=== Section Start ===
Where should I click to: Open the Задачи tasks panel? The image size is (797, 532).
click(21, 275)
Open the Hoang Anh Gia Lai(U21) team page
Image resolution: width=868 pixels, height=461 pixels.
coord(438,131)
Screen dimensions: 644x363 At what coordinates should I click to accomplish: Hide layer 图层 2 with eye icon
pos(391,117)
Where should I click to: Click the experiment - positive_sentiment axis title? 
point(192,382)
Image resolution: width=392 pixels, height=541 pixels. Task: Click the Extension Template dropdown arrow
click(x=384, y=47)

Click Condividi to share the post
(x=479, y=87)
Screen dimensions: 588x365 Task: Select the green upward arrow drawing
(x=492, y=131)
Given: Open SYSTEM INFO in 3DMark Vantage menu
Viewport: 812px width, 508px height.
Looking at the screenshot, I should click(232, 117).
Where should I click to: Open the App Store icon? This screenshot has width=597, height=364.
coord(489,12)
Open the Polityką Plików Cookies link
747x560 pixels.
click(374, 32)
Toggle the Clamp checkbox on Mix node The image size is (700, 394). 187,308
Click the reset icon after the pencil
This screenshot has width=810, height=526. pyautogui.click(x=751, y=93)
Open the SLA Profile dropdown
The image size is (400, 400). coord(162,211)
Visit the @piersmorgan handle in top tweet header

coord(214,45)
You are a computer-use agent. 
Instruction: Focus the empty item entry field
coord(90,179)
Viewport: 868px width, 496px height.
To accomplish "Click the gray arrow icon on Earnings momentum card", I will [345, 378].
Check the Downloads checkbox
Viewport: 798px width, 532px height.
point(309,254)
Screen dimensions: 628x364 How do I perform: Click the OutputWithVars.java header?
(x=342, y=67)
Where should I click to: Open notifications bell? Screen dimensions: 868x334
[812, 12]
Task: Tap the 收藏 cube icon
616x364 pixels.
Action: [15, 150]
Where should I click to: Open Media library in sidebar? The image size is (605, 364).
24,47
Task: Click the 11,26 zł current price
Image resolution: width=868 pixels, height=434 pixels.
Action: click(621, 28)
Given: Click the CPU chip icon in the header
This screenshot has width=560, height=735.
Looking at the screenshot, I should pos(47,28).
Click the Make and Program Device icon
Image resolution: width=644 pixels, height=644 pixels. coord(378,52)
=== Section End ===
• **Task prompt**
Repeat the whole of the data above exactly, keeping every word.

• **Task solution**
Where should I click to: Open the Задачи tasks panel? The image size is (797, 532).
click(21, 275)
Open the Hoang Anh Gia Lai(U21) team page
Image resolution: width=868 pixels, height=461 pixels.
coord(438,131)
Screen dimensions: 644x363 At what coordinates should I click to accomplish: Hide layer 图层 2 with eye icon
pos(391,117)
Where should I click to: Click the experiment - positive_sentiment axis title? 
point(192,382)
Image resolution: width=392 pixels, height=541 pixels. Task: Click the Extension Template dropdown arrow
click(x=384, y=47)

Click Condividi to share the post
(x=479, y=87)
Screen dimensions: 588x365 Task: Select the green upward arrow drawing
(x=492, y=131)
Given: Open SYSTEM INFO in 3DMark Vantage menu
Viewport: 812px width, 508px height.
Looking at the screenshot, I should click(232, 117).
Where should I click to: Open the App Store icon? This screenshot has width=597, height=364.
coord(489,12)
Open the Polityką Plików Cookies link
747x560 pixels.
click(374, 32)
Toggle the Clamp checkbox on Mix node The image size is (700, 394). 187,308
Click the reset icon after the pencil
This screenshot has width=810, height=526. pyautogui.click(x=751, y=93)
Open the SLA Profile dropdown
The image size is (400, 400). coord(162,211)
Visit the @piersmorgan handle in top tweet header

coord(214,45)
You are a computer-use agent. 
Instruction: Focus the empty item entry field
coord(90,179)
Viewport: 868px width, 496px height.
To accomplish "Click the gray arrow icon on Earnings momentum card", I will [345, 378].
Check the Downloads checkbox
Viewport: 798px width, 532px height.
point(309,254)
Screen dimensions: 628x364 How do I perform: Click the OutputWithVars.java header?
(x=342, y=67)
Where should I click to: Open notifications bell? Screen dimensions: 868x334
[812, 12]
Task: Tap the 收藏 cube icon
616x364 pixels.
Action: [15, 150]
Where should I click to: Open Media library in sidebar? The image size is (605, 364).
24,47
Task: Click the 11,26 zł current price
Image resolution: width=868 pixels, height=434 pixels.
Action: click(621, 28)
Given: Click the CPU chip icon in the header
This screenshot has width=560, height=735.
Looking at the screenshot, I should pos(47,28).
Click the Make and Program Device icon
Image resolution: width=644 pixels, height=644 pixels. coord(378,52)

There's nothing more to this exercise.